L’école s’imposait comme la clé du système. Dans un pays comportant à cette époque aux alentours de 80 à 85% d’analphabètes, il a commencé par changer la langue en s’appuyant sur un mélange du parler populaire pour les mots de base, de mots réimportés d’autres langues turcophones et essentiellement de mots français pour les termes techniques n’existant pas dans le vocabulaire « traditionnel » (ce faisant, il a continué ce qu’avaient commencé les ottomans dont les élites étaient francophiles et francophones) Des mots persans et arabes ont été conservés pour les concepts abstraits. La syntaxe et la grammaire ont été simplifiés, l’alphabet latin a été adopté pour rendre la langue accessible rapidement au plus grand nombre. Une fois cet outil mis en place, Atatürk a voulu une réécriture de l’histoire pour mettre le « turc ethnique » au cœur de l’histoire, jusqu’à encourager des délires comme la théorie de la « langue soleil » et assimiler les turcs aux sumériens et faire rédiger des ouvrages académiques prétendant le plus sérieusement du monde que les turcs avaient initié toutes les civilisations.
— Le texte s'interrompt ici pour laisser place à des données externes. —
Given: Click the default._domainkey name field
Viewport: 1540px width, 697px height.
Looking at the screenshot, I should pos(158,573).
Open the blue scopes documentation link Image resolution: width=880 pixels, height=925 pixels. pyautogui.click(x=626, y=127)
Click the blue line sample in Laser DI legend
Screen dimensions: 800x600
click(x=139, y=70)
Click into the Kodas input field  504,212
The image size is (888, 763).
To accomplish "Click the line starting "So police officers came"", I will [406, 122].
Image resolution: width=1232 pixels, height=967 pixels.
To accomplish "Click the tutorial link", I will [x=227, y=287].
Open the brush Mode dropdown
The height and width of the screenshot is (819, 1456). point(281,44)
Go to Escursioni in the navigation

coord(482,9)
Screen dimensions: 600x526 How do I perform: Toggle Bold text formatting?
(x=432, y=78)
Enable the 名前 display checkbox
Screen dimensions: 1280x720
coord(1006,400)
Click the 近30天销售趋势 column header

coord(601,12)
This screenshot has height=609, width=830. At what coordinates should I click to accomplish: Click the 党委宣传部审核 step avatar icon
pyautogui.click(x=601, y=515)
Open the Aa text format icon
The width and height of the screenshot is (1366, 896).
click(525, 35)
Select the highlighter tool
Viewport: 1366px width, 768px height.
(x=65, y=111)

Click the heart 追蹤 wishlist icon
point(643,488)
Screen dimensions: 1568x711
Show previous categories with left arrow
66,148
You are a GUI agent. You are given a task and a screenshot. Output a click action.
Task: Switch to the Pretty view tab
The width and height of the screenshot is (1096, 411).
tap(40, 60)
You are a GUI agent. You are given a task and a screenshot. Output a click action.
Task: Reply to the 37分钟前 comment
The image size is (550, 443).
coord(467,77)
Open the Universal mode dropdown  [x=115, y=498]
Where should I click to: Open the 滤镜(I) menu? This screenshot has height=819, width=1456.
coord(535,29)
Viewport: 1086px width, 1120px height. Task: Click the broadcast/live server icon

L’amnésie de turcs n’est pas feinte, elle a été sciemment organisée, planifiée conformément au principe qui sera aussi en vogue dans les pays communistes « du passé faisons table rase... » Un ami turc dans les années 90 me faisait remarquer lors d’un passage dans un cimetière stambouliote, qu’il ne pouvait même pas lire l’épitaphe de ses arrières grand-parents, je ne réalisais pas du tout à l’époque toute la portée de ces mots. A l’exception de quelques spécialistes capables et surtout autorisés à lire l’ottoman, les archives sont devenues inaccessibles au plus grand nombre. Nul besoin de brûler les livres quand plus personne, ou presque, ne peut les lire...

Loin de remettre en question cette idéologie et des théories fumeuses qui auraient pu être comprises comme un accident imposé par les convulsions de l’histoire - après tout le fait turc avait bien failli disparaitre de l’histoire - les successeurs d’Atatürk se sont employés à fossiliser un pragmatisme lié à des circonstances particulières et extrêmes en une sorte de religion au dogmes indiscutables.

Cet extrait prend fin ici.